E/M Documentation Essentials for Massachusetts Chiropractors (MCS)

Massachusetts Chiropractic Society (MCS) member offices frequently perform and bill Evaluation & Management (E/M) services, along with medically necessary treatments such as active spinal chiropractic adjustments. Regardless of the service billed, medical necessity must be clearly supported in the patient’s documentation, and payers rely primarily on the E/M record to determine this.

Why the E/M Visit Matters

The E/M encounter tells the patient’s clinical story: their history, examination findings, and—most importantly—the clinical reasoning behind your diagnosis and treatment plan.

This initial visit serves as Chapter One of the patient’s episode of care and establishes the medical necessity for all subsequent services billed, including chiropractic manipulative treatment (CMT).

2021 AMA Guideline Updates

In 2021, the AMA revised E/M documentation guidelines, shifting code selection to:

  • Medical Decision Making (MDM), or

  • Total Time spent on the date of service

This eliminated the old 1995/1997 scoring requirements for history and exam elements. While you must still document a medically appropriate history and exam, these no longer determine the E/M level.

Because Massachusetts payers—including commercial plans, Medicare, and MassHealth MCOs—rely heavily on medical necessity documentation, accurate E/M notes are essential even when a payer does not reimburse for E/M services separately.

If documentation does not support the level billed, Massachusetts providers remain at risk for downcoding or recoupment during audits. Clear E/M documentation protects both the provider and the patient.

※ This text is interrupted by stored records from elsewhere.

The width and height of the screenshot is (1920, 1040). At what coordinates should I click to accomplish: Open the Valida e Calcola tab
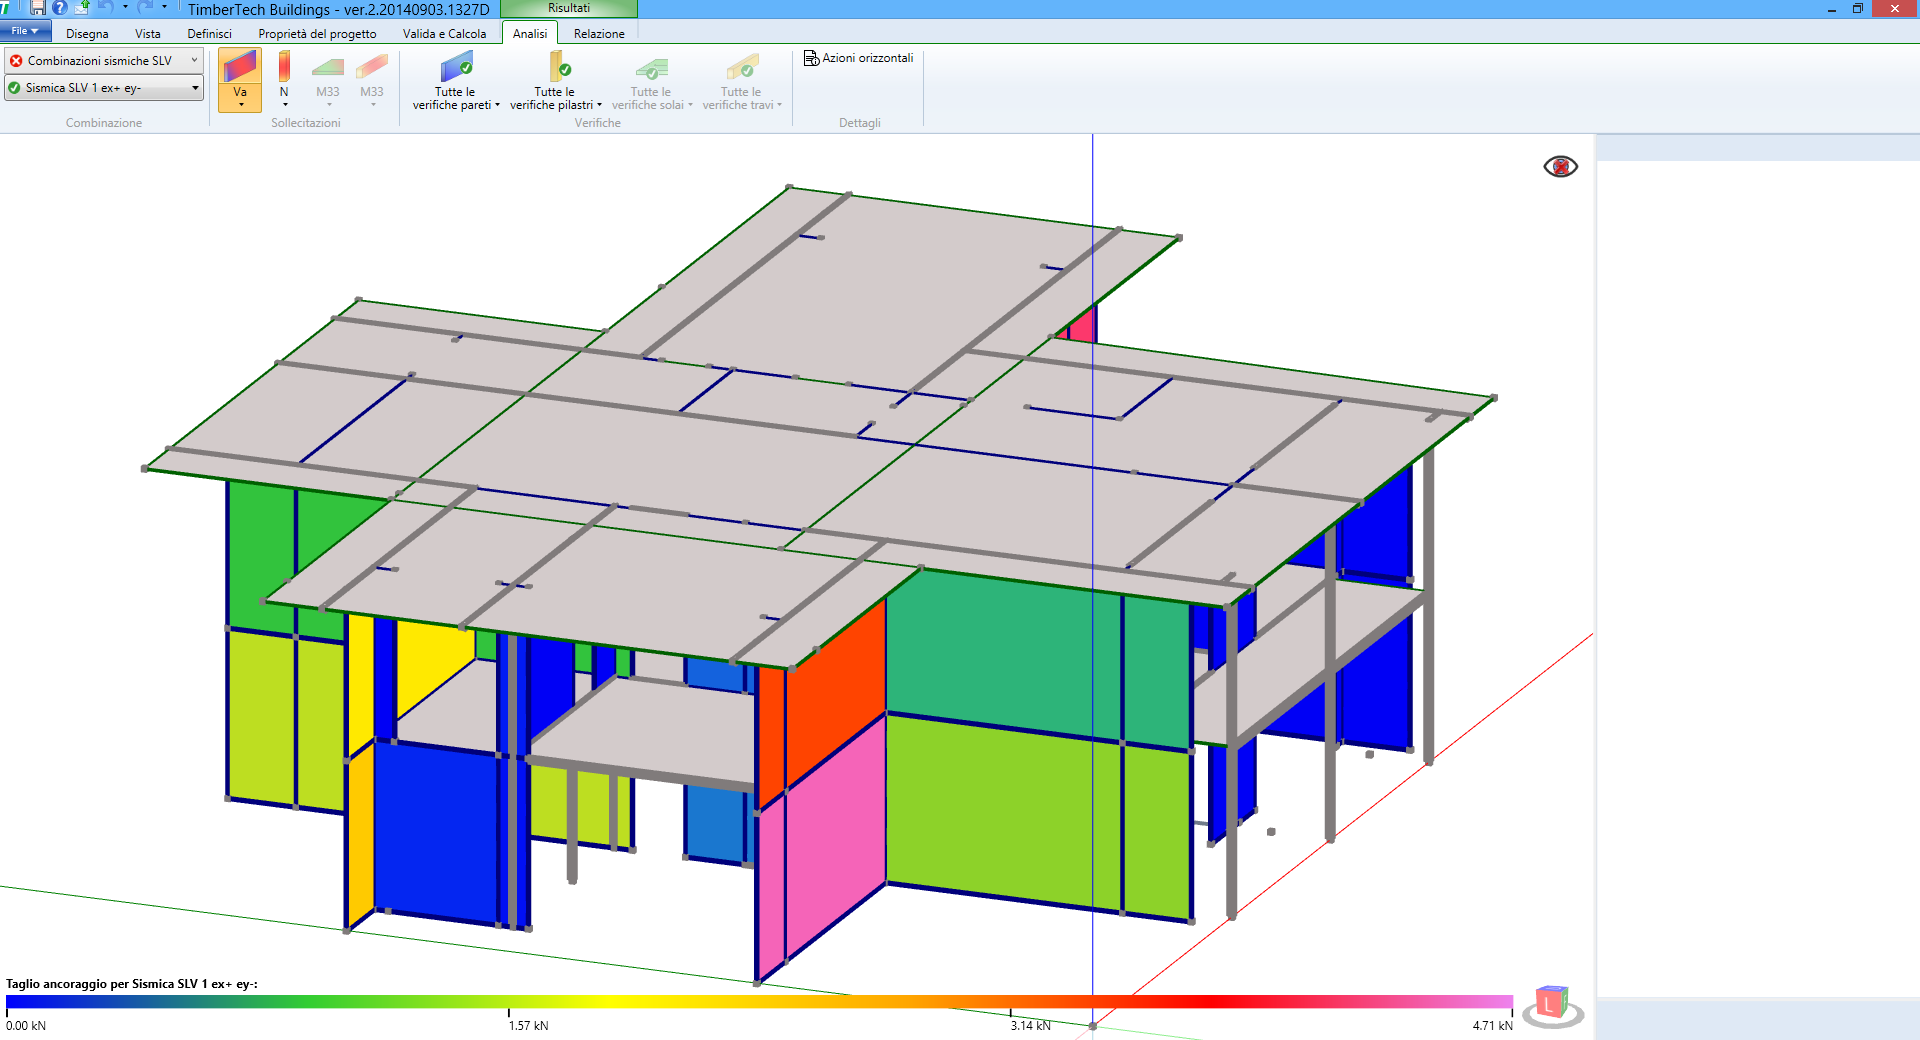coord(444,34)
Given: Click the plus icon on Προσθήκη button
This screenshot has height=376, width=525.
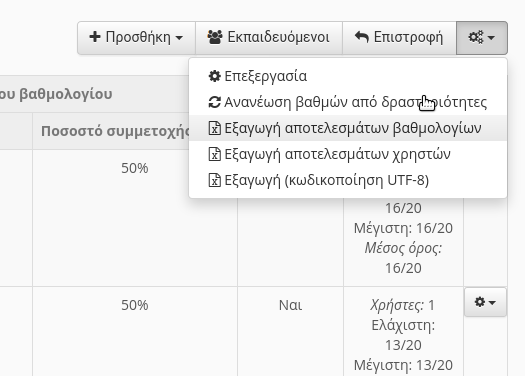Looking at the screenshot, I should coord(95,37).
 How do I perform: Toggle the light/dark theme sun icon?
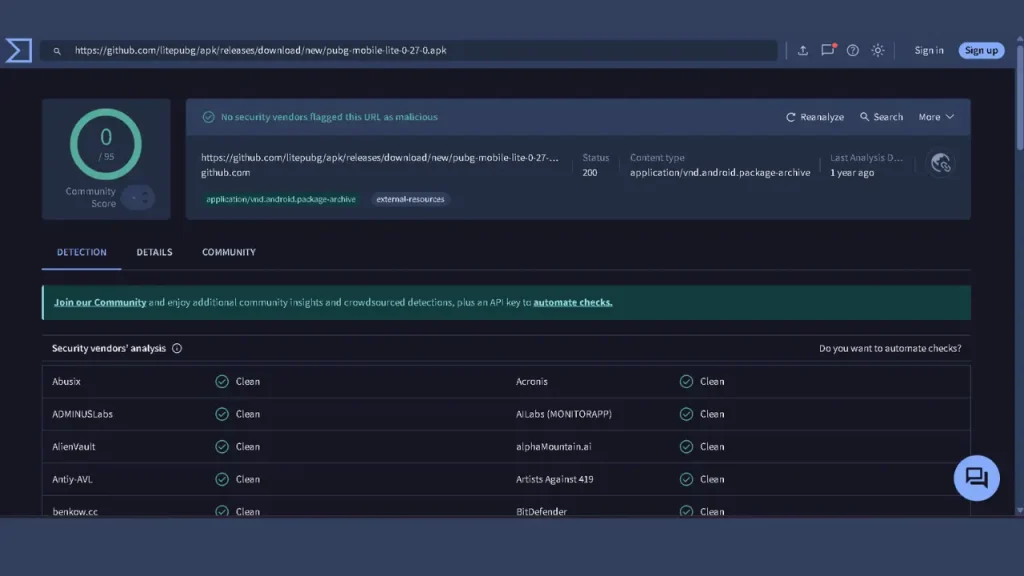878,50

Components of an E/M Service

Each E/M encounter includes:

  1. History

  2. Examination

  3. Medical Decision Making (MDM)

Under current rules, the extent of the history and exam is based on what is medically appropriate—not a checklist.

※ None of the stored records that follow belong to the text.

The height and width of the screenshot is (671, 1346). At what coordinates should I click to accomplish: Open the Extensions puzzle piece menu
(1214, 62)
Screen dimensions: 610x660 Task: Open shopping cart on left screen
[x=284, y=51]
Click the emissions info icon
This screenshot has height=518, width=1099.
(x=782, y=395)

E/M level selection now depends solely on:

Option 1: Medical Decision Making (MDM)

MDM complexity is based on three elements:

  • Problems Addressed (number & complexity)

  • Data Reviewed/Analyzed

  • Risk of Management

To bill the correct code (99202–99215), at least two of the three MDM elements must meet or exceed the requirements for a given level.

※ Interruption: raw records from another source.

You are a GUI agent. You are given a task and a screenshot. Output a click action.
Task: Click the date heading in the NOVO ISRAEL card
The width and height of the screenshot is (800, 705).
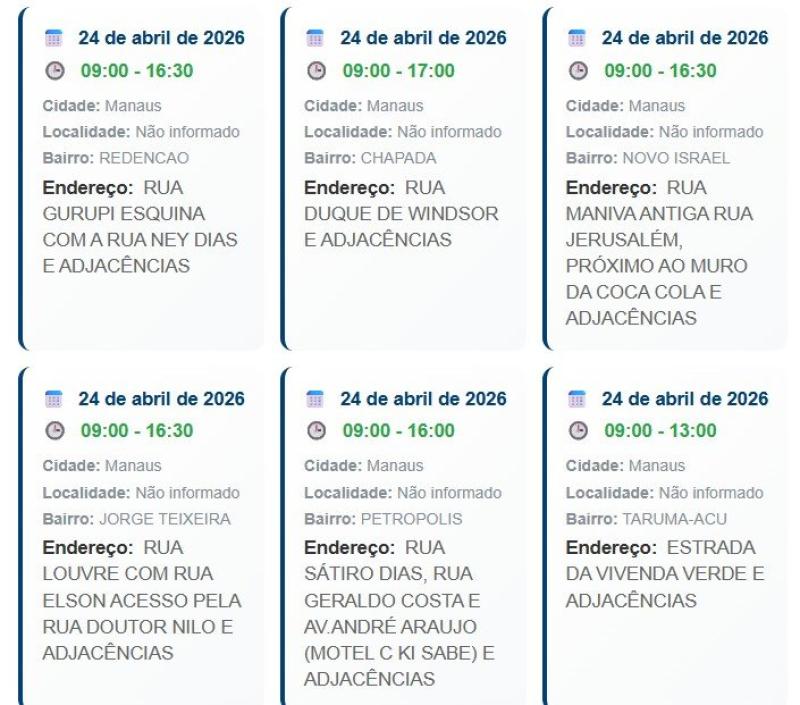pos(685,38)
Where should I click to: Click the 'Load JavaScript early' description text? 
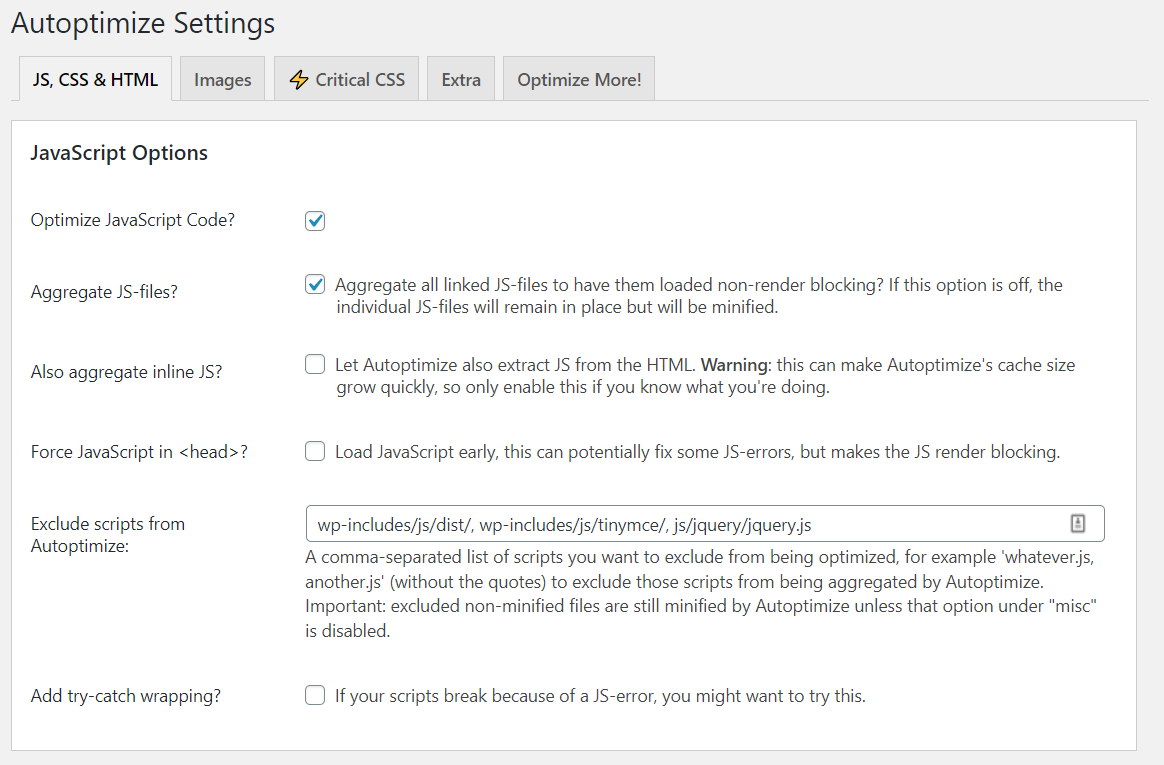pos(697,452)
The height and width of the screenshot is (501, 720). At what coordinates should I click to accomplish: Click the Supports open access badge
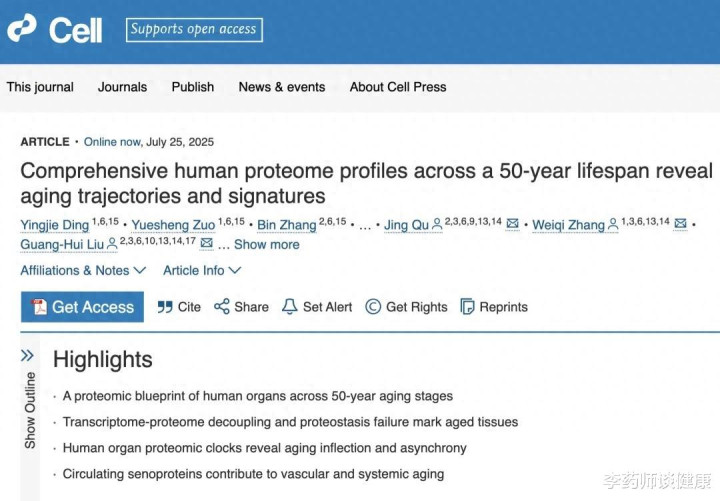(x=195, y=29)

Important for Massachusetts chiropractors:
Tests performed and billed separately—such as in-office X-rays—cannot be counted as “unique tests” in the Data element for MDM scoring.

Option 2: Total Time Spent on the Date of Service

Billable time may include:

  • Preparing to see the patient

  • Reviewing history or external records

  • Performing a medically necessary exam

  • Counseling or educating the patient

  • Care coordination

  • Referrals and documentation

  • Independent interpretation of materials not billed separately

Cannot be counted:

  • Time spent on services billed separately (e.g., CMT, X-rays)

  • Travel

  • Non-clinical patient education

CPT Time Ranges

New Patients

  • 99202: 15–29 min

  • 99203: 30–44 min

  • 99204: 45–59 min

  • 99205: 60–74 min

Established Patients

  • 99212: 10–19 min

  • 99213: 20–29 min

  • 99214: 30–39 min

  • 99215: 40–54 min

Scheduled time ≠ billable time
Massachusetts auditors focus on actual, documented, medically necessary time—not the appointment slot length.

Documentation must show:

  • Total time

  • Activities performed

  • Date of service


Documentation Requirements

If Billing Based on MDM

Your note must:

  • Clearly outline problems addressed, data reviewed, and risk

  • Show clinical reasoning

  • Establish medical necessity for all services that follow

No time documentation required.

If Billing Based on Time

Your note must:

  • Document total time or start/stop times

  • List qualifying activities performed

  • Include only time spent on that date

  • Demonstrate that provider (not staff) completed those activities


Why This Matters for Massachusetts Chiropractors

Within the Commonwealth, payers highly scrutinize chiropractic documentation—particularly E/M notes—as part of medical necessity determinations.

Strong, clear E/M documentation:

  • Protects MCS members during payer audits

  • Demonstrates clinical appropriateness

  • Supports reimbursement for CMT and adjunct services

  • Establishes the treatment plan and expected outcomes

A well-constructed E/M visit sets the tone for the whole course of care.